Central to InvestAI is the construction of data centres. A few smaller facilities have already been built, but the far larger giga-factories envisaged by the Commissionso far exist only on paper. Moreover, the EU has been here before: in 2023, it set out to boost chip production, primarily via subsidies, but US chipmaker Intel has since abandoned its plans for a large plant in Magdeburg, a setback that highlights the limitations of this policy and could even be seen as emblematic of its failure.
Despite these initial measures, there’s still a huge amount of ground to make up, first and foremost in funding. The 2024 Draghi report on the future of European competitiveness called for €800 billion of additional public and private investment per year to enable EU member states to compete economically and technologically with the US and China. That might seem like a fanciful sum, but it emphasises that the EU has hitherto been thinking on much too small a scale.
What Europe needs now is to come up with a genuine grand plan that would secure funding for an effective strategic industrial policy. We’ve already seen the rise of US and Chinese AI giants that have been able to exploit their size advantage at home and abroad, which is why the EU needs to give targeted support to a ‘European champion’. The only realistic candidate for that title right now is Mistral AI.
Support for a second European champion, in the field of high-performance chips, should also be considered. Here, the most promising candidate would be Infineon. Although the company has so far focused on specialised chips such as those used in the car industry, its size makes it the best-placed option. Moreover, it would provide a German counterweight to France’s Mistral.
Europe-made AI could become the gold standard for transparent models, fair data protection and clear liability rules.
Another key point to consider is that scepticism towards AI is noticeably increasing.

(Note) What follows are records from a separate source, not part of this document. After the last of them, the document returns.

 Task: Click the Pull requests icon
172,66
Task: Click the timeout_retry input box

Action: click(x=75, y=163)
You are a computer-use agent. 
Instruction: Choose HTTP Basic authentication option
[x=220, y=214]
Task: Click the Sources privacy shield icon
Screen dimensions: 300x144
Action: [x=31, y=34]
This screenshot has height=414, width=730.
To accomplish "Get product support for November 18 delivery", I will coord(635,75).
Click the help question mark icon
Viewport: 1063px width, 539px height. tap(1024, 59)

According to a Gallup survey from April of this year, almost a third of Gen Z respondents in the US expressed anger towards AI. Criticisms include data theft, hallucinated results, negative impacts on creativity, the danger of dumbing down and the risk of political manipulation.
Scepticism is also rising on this side of the Atlantic. That should prompt us to view regulation not as a bureaucratic obstacle but as an opportunity, and thus a competitive advantage. Europe-made AI could become the gold standard for transparent models, fair data protection and clear liability rules as well as a byword for reliability and industry-appropriate security.

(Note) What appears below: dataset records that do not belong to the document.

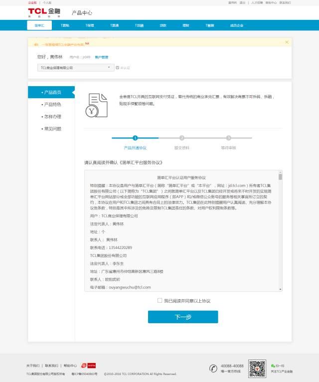319x382 pixels.
Task: Click the red badge icon in footer
Action: [x=84, y=366]
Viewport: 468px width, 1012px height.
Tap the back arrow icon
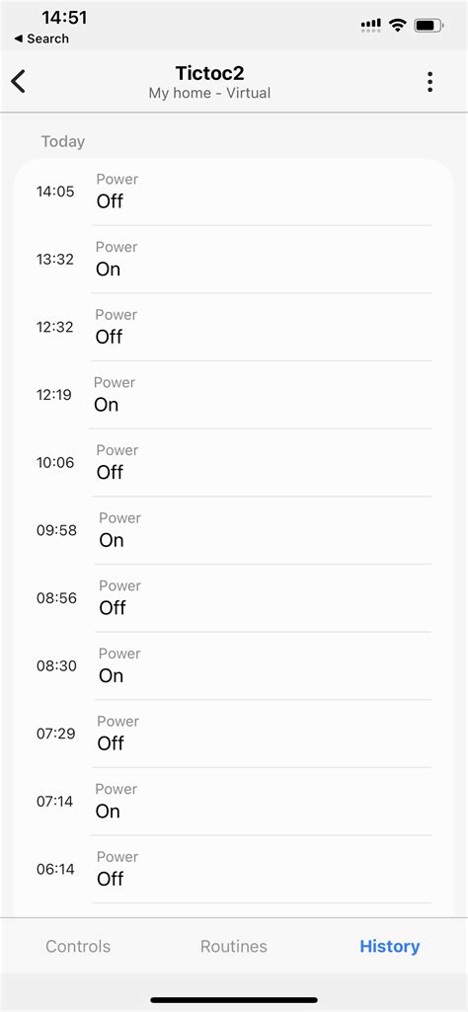(18, 82)
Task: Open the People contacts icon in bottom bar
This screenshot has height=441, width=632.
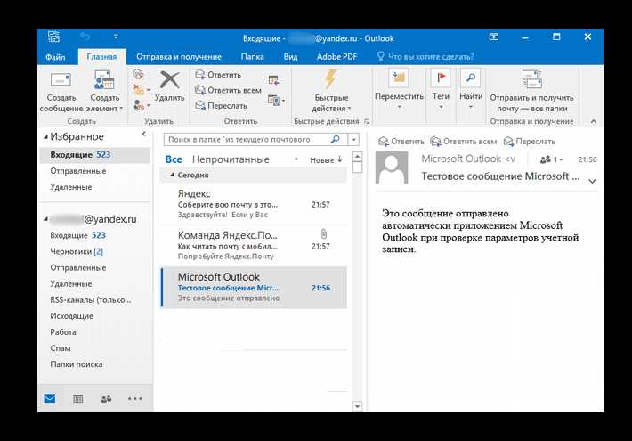Action: (106, 398)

For that to happen, however, there needs to be a fundamental shift in the mentality of European politicians. Time and again, we’ve heard legislators in Brussels and Strasbourg argue that the main race is already lost, that Europe should instead concentrate on industry-specific AI for sectors such as the car industry or mechanical engineering. Granted, Europe has strengths in those areas. But if it doesn’t address its weaknesses too, then its firms will be perpetually tied into expensive subscriptions for large, general-purpose AI models developed by the likes of Anthropic and Google — as well as for cloud services owned by a Jeff Bezos or a Bill Gates. After all, large language models will, in future, play a defining role in companies’ business processes.

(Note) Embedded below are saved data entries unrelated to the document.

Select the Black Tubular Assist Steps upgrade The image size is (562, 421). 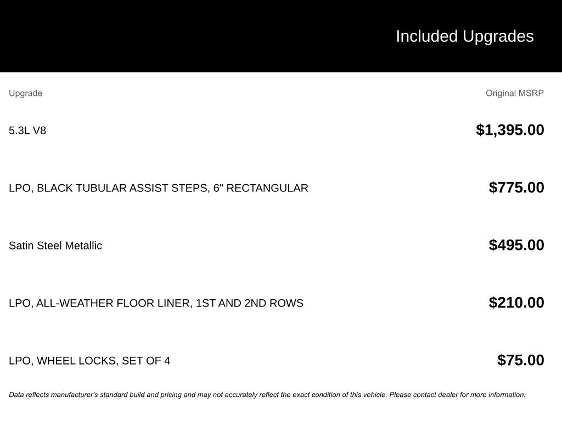click(x=158, y=188)
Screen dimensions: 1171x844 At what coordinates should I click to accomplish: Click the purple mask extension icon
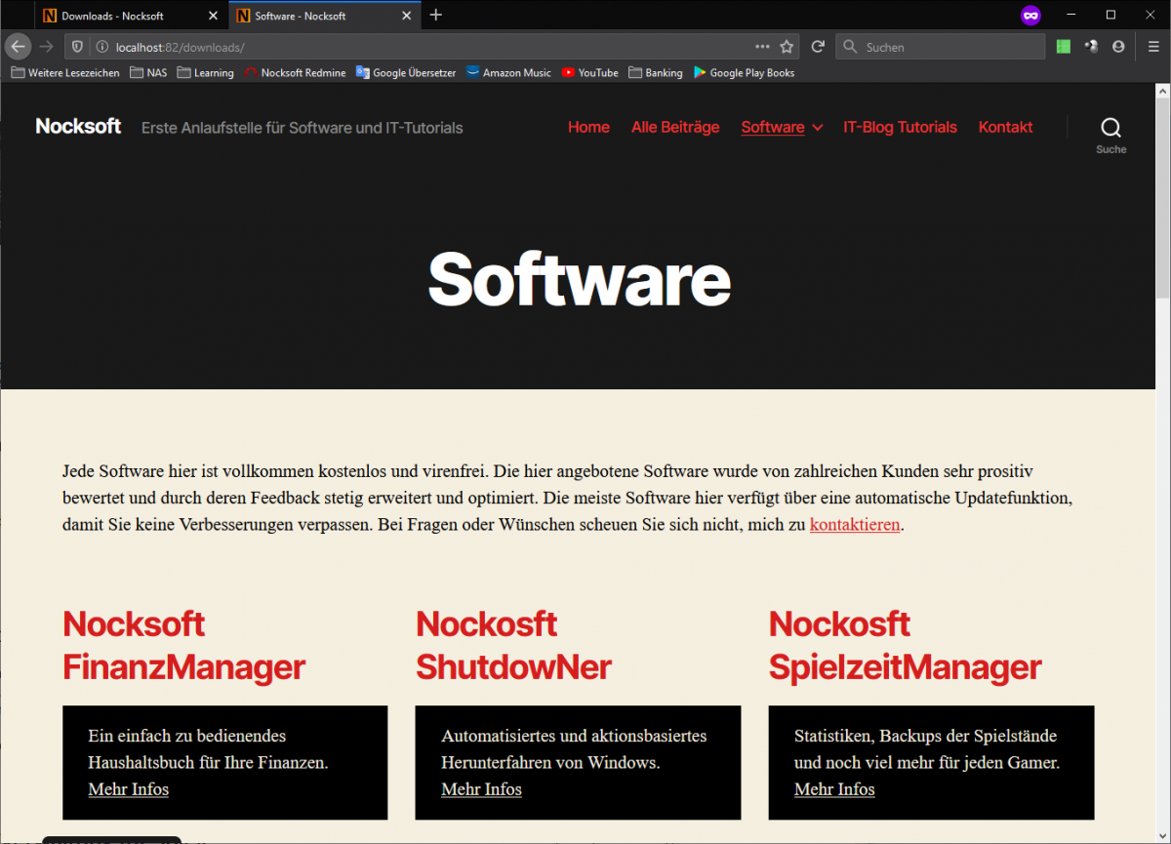1030,15
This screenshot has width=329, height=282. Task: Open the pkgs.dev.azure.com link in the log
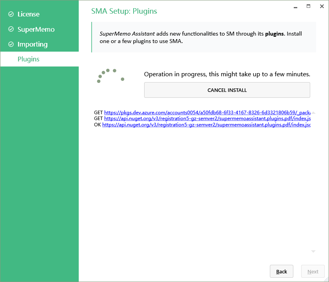207,113
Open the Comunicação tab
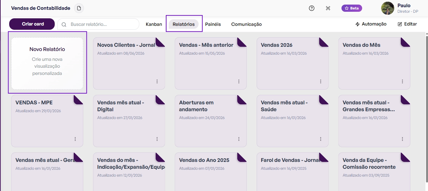This screenshot has width=428, height=191. coord(246,24)
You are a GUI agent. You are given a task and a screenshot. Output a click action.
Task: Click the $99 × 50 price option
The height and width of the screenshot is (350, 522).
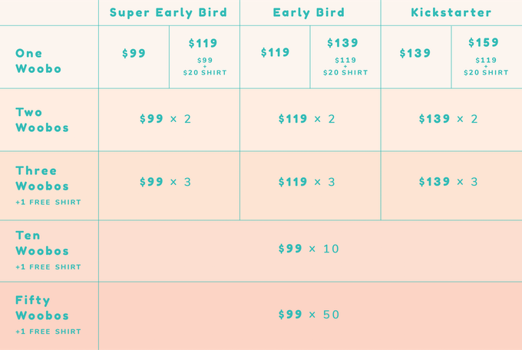click(309, 315)
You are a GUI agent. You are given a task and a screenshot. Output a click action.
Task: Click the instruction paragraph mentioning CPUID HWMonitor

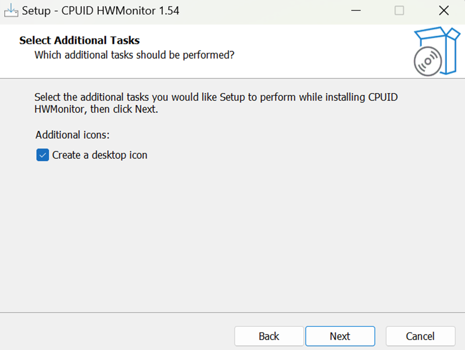click(215, 103)
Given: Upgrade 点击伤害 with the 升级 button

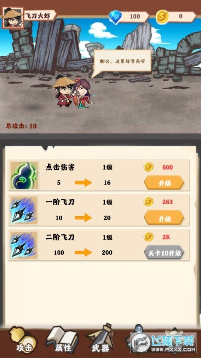Looking at the screenshot, I should click(x=164, y=183).
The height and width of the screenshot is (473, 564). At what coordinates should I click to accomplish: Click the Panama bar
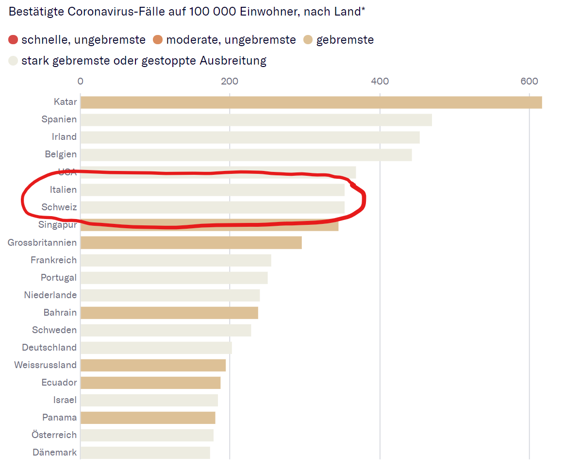pyautogui.click(x=148, y=417)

If we value European strength and digital sovereignty, we also have to rid ourselves of the misconception that free trade can just carry on as before, even though it’s long been clear that the US and China are playing by different rules. That’s why we can’t allow control over the digital infrastructure of tomorrow to be ceded to foreign actors, much less to actors who treat trade as a political lever. Acknowledging this is not nationalistic bravado; it is the first step towards economic self-empowerment.